- [WHAT YOU WILL DO]: Below are some records; output exactly the lines from the line with "Carrick om køb" to the line with "Privacy Policy (298, 2292)", both ends kept, and nothing more.
─── EXERCISE DATA
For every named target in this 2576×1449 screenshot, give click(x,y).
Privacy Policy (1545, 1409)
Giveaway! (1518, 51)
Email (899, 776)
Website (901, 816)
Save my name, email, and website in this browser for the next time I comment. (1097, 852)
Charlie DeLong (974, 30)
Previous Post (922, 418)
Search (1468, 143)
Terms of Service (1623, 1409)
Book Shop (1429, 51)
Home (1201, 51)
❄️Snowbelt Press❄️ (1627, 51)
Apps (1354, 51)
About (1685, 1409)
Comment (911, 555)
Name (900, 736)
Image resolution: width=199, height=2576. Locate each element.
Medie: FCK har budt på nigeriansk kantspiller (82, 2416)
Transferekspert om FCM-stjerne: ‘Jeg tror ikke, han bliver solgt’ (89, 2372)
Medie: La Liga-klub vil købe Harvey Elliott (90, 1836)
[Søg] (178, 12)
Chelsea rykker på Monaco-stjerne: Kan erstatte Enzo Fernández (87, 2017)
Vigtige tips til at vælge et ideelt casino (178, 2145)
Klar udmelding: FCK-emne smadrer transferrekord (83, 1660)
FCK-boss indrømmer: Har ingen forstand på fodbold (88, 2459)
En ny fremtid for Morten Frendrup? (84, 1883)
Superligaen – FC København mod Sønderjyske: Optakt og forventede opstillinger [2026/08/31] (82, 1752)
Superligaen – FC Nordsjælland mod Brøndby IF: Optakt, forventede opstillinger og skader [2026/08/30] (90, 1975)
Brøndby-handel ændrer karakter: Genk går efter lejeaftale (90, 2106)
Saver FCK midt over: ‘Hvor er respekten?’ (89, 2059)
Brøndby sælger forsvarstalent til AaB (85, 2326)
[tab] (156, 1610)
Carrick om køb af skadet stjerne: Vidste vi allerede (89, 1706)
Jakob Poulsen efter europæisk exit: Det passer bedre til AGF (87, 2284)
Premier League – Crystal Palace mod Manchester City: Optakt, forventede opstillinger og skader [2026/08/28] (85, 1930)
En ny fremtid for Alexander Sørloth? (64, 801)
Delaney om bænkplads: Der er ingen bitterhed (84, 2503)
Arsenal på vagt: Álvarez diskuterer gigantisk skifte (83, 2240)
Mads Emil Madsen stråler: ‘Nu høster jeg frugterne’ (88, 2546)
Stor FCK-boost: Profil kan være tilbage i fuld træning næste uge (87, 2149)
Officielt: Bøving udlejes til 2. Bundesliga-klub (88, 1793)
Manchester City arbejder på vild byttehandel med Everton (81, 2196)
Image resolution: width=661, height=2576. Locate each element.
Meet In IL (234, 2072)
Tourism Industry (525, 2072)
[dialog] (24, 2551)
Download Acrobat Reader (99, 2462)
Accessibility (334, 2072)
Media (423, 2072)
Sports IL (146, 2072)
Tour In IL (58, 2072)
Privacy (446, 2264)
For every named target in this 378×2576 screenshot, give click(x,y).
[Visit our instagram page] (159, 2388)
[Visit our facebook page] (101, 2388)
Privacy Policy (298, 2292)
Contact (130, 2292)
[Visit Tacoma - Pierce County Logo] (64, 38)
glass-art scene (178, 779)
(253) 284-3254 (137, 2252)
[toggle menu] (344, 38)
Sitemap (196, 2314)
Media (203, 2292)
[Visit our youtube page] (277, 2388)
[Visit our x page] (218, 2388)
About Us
──────
- [SOLUTION FOR THIS TASK]:
Carrick om køb af skadet stjerne: Vidste vi allerede (89, 1706)
Jakob Poulsen efter europæisk exit: Det passer bedre til AGF (87, 2284)
Premier League – Crystal Palace mod Manchester City: Optakt, forventede opstillinger og skader [2026/08/28] (85, 1930)
En ny fremtid for Alexander Sørloth? (64, 801)
Delaney om bænkplads: Der er ingen bitterhed (84, 2503)
Arsenal på vagt: Álvarez diskuterer gigantisk skifte (83, 2240)
Mads Emil Madsen stråler: ‘Nu høster jeg frugterne’ (88, 2546)
Stor FCK-boost: Profil kan være tilbage i fuld træning næste uge (87, 2149)
Officielt: Bøving udlejes til 2. Bundesliga-klub (88, 1793)
Manchester City arbejder på vild byttehandel med Everton (81, 2196)
Image resolution: width=661, height=2576. Locate each element.
Meet In IL (234, 2072)
Tourism Industry (525, 2072)
[dialog] (24, 2551)
Download Acrobat Reader (99, 2462)
Accessibility (334, 2072)
Media (423, 2072)
Sports IL (146, 2072)
Tour In IL (58, 2072)
Privacy (446, 2264)
For every named target in this 378×2576 screenshot, give click(x,y).
[Visit our instagram page] (159, 2388)
[Visit our facebook page] (101, 2388)
Privacy Policy (298, 2292)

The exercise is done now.